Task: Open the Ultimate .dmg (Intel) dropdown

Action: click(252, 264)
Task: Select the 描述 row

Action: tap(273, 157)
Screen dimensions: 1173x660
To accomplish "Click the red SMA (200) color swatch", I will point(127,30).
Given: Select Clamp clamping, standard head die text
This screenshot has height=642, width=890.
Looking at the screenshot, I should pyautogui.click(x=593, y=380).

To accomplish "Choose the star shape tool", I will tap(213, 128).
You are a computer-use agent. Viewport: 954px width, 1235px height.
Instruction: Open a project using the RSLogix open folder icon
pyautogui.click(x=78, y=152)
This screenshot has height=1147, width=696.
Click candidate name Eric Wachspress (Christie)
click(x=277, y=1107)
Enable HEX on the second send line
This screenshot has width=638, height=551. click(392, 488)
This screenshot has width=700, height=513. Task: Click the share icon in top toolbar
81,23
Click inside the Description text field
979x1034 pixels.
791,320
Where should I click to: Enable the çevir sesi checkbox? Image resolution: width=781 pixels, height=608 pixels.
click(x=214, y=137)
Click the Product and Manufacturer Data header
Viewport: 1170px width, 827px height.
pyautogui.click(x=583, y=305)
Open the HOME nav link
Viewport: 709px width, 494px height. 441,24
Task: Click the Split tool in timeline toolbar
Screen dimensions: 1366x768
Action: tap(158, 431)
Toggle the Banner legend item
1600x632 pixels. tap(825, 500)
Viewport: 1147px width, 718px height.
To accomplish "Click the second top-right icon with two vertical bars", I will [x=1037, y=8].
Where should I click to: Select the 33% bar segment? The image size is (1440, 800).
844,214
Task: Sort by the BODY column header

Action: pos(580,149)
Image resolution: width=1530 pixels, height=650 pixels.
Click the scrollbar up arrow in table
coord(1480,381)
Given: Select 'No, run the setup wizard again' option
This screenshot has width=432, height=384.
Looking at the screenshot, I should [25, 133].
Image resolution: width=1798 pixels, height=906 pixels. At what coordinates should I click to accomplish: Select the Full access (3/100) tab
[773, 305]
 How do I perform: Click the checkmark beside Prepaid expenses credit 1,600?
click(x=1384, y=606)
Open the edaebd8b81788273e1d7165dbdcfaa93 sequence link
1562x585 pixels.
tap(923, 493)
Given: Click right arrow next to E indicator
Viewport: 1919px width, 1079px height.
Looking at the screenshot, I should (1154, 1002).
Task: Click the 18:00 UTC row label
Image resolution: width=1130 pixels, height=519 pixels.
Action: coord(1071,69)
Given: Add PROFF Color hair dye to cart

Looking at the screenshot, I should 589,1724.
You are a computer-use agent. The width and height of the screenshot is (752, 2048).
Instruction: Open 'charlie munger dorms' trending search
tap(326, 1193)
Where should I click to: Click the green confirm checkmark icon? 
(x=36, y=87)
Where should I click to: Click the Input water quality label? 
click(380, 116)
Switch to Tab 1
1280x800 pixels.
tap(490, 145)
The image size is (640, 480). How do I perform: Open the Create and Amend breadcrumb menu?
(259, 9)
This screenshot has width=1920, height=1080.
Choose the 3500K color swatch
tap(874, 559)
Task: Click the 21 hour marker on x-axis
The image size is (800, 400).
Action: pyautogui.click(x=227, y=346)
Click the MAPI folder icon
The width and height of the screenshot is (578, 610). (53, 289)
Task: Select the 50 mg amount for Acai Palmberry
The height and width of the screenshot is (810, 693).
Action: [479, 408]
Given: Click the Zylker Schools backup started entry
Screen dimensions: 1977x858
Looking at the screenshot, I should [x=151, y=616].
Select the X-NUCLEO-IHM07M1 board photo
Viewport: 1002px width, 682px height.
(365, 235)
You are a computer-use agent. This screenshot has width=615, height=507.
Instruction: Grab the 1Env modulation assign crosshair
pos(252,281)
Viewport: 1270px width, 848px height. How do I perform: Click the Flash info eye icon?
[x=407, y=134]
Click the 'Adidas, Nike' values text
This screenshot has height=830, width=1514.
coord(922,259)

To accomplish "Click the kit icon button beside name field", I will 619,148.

■ ■ ■ ■

- _What you should do_
The material above must be written out again in full, exactly.

- _Output of the exercise_
Task: Open the Ultimate .dmg (Intel) dropdown

Action: click(252, 264)
Task: Select the 描述 row

Action: tap(273, 157)
Screen dimensions: 1173x660
To accomplish "Click the red SMA (200) color swatch", I will point(127,30).
Given: Select Clamp clamping, standard head die text
This screenshot has height=642, width=890.
Looking at the screenshot, I should pyautogui.click(x=593, y=380).

To accomplish "Choose the star shape tool", I will tap(213, 128).
You are a computer-use agent. Viewport: 954px width, 1235px height.
Instruction: Open a project using the RSLogix open folder icon
pyautogui.click(x=78, y=152)
This screenshot has height=1147, width=696.
Click candidate name Eric Wachspress (Christie)
click(x=277, y=1107)
Enable HEX on the second send line
This screenshot has width=638, height=551. click(392, 488)
This screenshot has width=700, height=513. Task: Click the share icon in top toolbar
81,23
Click inside the Description text field
979x1034 pixels.
791,320
Where should I click to: Enable the çevir sesi checkbox? Image resolution: width=781 pixels, height=608 pixels.
click(x=214, y=137)
Click the Product and Manufacturer Data header
Viewport: 1170px width, 827px height.
pyautogui.click(x=583, y=305)
Open the HOME nav link
Viewport: 709px width, 494px height. 441,24
Task: Click the Split tool in timeline toolbar
Screen dimensions: 1366x768
Action: tap(158, 431)
Toggle the Banner legend item
1600x632 pixels. tap(825, 500)
Viewport: 1147px width, 718px height.
To accomplish "Click the second top-right icon with two vertical bars", I will [x=1037, y=8].
Where should I click to: Select the 33% bar segment? The image size is (1440, 800).
844,214
Task: Sort by the BODY column header

Action: pos(580,149)
Image resolution: width=1530 pixels, height=650 pixels.
Click the scrollbar up arrow in table
coord(1480,381)
Given: Select 'No, run the setup wizard again' option
This screenshot has width=432, height=384.
Looking at the screenshot, I should [25, 133].
Image resolution: width=1798 pixels, height=906 pixels. At what coordinates should I click to accomplish: Select the Full access (3/100) tab
[773, 305]
 How do I perform: Click the checkmark beside Prepaid expenses credit 1,600?
click(x=1384, y=606)
Open the edaebd8b81788273e1d7165dbdcfaa93 sequence link
1562x585 pixels.
tap(923, 493)
Given: Click right arrow next to E indicator
Viewport: 1919px width, 1079px height.
Looking at the screenshot, I should (1154, 1002).
Task: Click the 18:00 UTC row label
Image resolution: width=1130 pixels, height=519 pixels.
Action: coord(1071,69)
Given: Add PROFF Color hair dye to cart

Looking at the screenshot, I should 589,1724.
You are a computer-use agent. The width and height of the screenshot is (752, 2048).
Instruction: Open 'charlie munger dorms' trending search
tap(326, 1193)
Where should I click to: Click the green confirm checkmark icon? 
(x=36, y=87)
Where should I click to: Click the Input water quality label? 
click(380, 116)
Switch to Tab 1
1280x800 pixels.
tap(490, 145)
The image size is (640, 480). How do I perform: Open the Create and Amend breadcrumb menu?
(259, 9)
This screenshot has width=1920, height=1080.
Choose the 3500K color swatch
tap(874, 559)
Task: Click the 21 hour marker on x-axis
The image size is (800, 400).
Action: pyautogui.click(x=227, y=346)
Click the MAPI folder icon
The width and height of the screenshot is (578, 610). (53, 289)
Task: Select the 50 mg amount for Acai Palmberry
The height and width of the screenshot is (810, 693).
Action: [479, 408]
Given: Click the Zylker Schools backup started entry
Screen dimensions: 1977x858
Looking at the screenshot, I should [x=151, y=616].
Select the X-NUCLEO-IHM07M1 board photo
Viewport: 1002px width, 682px height.
(365, 235)
You are a computer-use agent. This screenshot has width=615, height=507.
Instruction: Grab the 1Env modulation assign crosshair
pos(252,281)
Viewport: 1270px width, 848px height. How do I perform: Click the Flash info eye icon?
[x=407, y=134]
Click the 'Adidas, Nike' values text
This screenshot has height=830, width=1514.
coord(922,259)

To accomplish "Click the kit icon button beside name field", I will 619,148.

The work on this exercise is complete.